Tanks, air strikes, and artillery:
The intense fighting that has erupted between the militaries of Armenia and Azerbaijan in the caucuses killed at least another 21 people on Monday (September 28), the second day of the conflict, and is pulling at major regional powers such as Turkey and Russia.
Turkey - which is close in proximity to both states - says it will support its traditional ally - the Muslim majority Azerbaijan.
Russia though, which has a defense alliance with Armenia - a Christian majority country - is calling for an immediate ceasefire.
The fighting centers on the breakaway region of Nagorno-Karabakh - an area within Azerbaijan but run by ethnic Armenians.
Turkish President Erdogan.
"Once again, I condemn Armenia, which attacked Azerbaijan's lands yesterday. Turkey will continue to stand with the friendly and brotherly Azerbaijan with all its resources and heart."
Armenian Prime Minister Nikol Pashinyan called on the international community to stop Turkey entering the conflict.
The country's ambassador to Russia even claimed Turkey had sent 4,000 fighters from Syria to the region, which Azerbaijan denied.
Numerous other world powers are calling for restraint including the U.S. and China. The South Caucasus region is an important corridor for pipelines carrying oil and gas to world markets.

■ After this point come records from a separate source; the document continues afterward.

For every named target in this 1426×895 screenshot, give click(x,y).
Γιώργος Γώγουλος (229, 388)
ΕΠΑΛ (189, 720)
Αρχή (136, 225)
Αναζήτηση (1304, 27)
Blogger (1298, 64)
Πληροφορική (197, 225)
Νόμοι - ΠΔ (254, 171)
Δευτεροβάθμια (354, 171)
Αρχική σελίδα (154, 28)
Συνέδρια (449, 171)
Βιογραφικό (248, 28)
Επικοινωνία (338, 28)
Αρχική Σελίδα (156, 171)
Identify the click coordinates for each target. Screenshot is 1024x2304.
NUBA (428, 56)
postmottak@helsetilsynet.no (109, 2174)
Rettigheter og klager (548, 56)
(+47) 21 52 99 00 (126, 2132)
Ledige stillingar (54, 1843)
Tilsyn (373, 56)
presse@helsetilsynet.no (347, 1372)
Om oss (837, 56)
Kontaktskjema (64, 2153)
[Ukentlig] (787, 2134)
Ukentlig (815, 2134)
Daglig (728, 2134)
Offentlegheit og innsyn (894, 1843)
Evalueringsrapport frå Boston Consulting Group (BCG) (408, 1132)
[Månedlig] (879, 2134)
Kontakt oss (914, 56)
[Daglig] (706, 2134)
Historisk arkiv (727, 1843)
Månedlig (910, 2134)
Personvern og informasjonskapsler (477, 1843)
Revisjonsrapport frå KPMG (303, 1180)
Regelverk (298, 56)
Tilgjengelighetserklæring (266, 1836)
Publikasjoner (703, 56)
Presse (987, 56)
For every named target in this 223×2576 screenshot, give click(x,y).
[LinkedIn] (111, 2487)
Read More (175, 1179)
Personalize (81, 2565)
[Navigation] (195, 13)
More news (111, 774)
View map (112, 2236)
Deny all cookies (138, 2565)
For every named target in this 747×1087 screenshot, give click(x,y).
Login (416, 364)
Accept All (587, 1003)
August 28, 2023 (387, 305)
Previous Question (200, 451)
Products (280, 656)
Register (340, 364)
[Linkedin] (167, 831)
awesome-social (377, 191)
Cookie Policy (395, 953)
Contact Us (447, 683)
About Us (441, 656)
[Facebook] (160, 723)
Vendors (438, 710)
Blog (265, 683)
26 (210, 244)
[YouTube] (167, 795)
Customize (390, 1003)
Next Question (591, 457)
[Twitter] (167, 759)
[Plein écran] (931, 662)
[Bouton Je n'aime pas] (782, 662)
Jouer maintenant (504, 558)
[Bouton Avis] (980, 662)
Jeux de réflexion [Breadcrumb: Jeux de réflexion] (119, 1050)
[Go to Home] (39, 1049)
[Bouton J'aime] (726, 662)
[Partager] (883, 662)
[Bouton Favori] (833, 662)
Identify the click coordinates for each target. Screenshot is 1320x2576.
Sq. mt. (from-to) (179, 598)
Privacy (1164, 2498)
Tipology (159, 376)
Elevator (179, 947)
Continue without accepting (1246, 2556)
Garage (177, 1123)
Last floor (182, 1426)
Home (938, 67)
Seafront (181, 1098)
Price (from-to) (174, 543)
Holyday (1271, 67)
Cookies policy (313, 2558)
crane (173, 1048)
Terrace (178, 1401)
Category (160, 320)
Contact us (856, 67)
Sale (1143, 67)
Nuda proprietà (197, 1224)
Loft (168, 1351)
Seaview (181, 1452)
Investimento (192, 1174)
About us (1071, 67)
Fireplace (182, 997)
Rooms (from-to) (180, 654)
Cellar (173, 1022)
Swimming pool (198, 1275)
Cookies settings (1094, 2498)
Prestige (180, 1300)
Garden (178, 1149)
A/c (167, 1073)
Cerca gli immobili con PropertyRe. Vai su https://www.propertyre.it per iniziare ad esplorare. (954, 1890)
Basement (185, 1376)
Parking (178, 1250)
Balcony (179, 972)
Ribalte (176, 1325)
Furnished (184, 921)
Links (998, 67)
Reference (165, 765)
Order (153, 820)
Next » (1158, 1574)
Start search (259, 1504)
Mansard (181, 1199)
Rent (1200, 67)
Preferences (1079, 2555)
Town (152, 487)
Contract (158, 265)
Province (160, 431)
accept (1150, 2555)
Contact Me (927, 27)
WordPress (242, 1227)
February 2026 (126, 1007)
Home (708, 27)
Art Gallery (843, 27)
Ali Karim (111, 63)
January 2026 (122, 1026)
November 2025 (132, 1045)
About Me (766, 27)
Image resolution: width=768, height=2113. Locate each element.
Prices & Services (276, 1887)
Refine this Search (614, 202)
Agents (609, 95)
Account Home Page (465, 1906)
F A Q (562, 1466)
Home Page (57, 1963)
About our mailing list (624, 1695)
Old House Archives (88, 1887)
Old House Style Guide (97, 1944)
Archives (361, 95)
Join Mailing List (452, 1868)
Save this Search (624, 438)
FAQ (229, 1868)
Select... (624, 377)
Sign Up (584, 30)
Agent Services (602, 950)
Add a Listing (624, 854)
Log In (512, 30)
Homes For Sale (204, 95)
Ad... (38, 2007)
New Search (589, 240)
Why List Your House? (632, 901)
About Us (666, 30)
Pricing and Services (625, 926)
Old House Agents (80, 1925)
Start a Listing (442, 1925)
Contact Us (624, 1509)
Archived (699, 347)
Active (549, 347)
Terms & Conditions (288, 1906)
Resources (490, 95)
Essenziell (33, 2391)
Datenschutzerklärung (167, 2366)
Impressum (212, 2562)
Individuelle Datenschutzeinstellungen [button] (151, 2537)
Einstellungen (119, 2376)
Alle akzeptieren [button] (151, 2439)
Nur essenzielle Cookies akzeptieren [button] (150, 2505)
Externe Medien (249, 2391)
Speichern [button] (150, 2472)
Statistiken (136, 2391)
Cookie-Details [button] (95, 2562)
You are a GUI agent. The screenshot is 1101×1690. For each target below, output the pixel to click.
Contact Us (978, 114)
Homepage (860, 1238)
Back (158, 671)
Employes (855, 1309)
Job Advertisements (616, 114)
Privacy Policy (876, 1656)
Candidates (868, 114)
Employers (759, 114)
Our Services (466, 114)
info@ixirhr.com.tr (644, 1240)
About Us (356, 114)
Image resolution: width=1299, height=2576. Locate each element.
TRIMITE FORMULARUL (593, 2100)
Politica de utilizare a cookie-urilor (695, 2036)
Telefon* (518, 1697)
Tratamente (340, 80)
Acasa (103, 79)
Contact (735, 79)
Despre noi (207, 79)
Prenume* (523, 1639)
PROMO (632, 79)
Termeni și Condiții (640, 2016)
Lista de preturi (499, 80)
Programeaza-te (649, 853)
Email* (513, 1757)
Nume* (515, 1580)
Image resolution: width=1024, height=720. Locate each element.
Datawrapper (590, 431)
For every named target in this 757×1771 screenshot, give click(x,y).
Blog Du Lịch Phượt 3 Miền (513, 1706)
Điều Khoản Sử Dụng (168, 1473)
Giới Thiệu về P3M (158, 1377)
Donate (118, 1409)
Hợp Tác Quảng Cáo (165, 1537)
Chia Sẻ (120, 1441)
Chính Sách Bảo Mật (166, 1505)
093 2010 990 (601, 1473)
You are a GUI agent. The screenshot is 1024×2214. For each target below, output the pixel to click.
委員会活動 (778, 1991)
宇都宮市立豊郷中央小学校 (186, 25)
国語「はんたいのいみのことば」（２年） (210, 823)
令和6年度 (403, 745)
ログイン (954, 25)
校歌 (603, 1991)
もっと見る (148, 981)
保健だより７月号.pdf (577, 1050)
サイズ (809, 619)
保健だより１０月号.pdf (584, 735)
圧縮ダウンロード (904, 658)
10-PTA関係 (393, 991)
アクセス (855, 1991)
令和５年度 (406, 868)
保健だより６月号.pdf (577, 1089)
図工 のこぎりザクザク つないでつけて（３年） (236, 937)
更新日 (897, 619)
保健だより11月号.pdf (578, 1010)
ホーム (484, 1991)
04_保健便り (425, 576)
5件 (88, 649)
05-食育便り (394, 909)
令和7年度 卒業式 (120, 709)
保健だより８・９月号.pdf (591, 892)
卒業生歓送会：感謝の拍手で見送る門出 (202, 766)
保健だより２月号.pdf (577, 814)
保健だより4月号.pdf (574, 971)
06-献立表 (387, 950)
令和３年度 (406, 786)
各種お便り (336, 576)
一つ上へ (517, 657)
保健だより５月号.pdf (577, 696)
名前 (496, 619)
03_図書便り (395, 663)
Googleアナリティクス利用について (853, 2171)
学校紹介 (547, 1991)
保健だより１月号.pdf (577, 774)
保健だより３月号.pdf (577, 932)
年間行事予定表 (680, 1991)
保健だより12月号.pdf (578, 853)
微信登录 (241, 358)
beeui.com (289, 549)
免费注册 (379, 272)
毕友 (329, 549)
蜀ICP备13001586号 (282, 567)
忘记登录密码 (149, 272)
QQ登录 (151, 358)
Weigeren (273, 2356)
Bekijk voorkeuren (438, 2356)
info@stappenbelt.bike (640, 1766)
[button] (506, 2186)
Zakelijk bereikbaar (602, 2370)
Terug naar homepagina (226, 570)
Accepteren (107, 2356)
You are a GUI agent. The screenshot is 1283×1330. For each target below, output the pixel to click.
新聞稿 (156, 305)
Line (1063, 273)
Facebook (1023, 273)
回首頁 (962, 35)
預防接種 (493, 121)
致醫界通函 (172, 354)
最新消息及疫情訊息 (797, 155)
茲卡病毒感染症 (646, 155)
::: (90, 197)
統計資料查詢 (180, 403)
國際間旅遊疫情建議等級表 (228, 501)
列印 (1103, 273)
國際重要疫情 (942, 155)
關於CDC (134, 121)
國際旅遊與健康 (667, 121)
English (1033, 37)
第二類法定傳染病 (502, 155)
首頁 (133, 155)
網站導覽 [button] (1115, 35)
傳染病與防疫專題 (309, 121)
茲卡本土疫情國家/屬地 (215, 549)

This footage from Azerbaijan's military shows some of the fierce conflict, and this from the self-proclaimed army of the breakaway region reportedly shows a burnt out Azeri tank.
The region of Nagorno-Karabakh has long been a point of tension for both sides for decades.
Under international law it is recognized as part of Azerbaijan, but ethnic Armenians who make up most of the population reject Azeri rule.
They have run their own affairs since the area broke away from Azerbaijan in a conflict that flared as the Soviet Union collapsed in 1991.
Clashes have broken out sporadically ever since.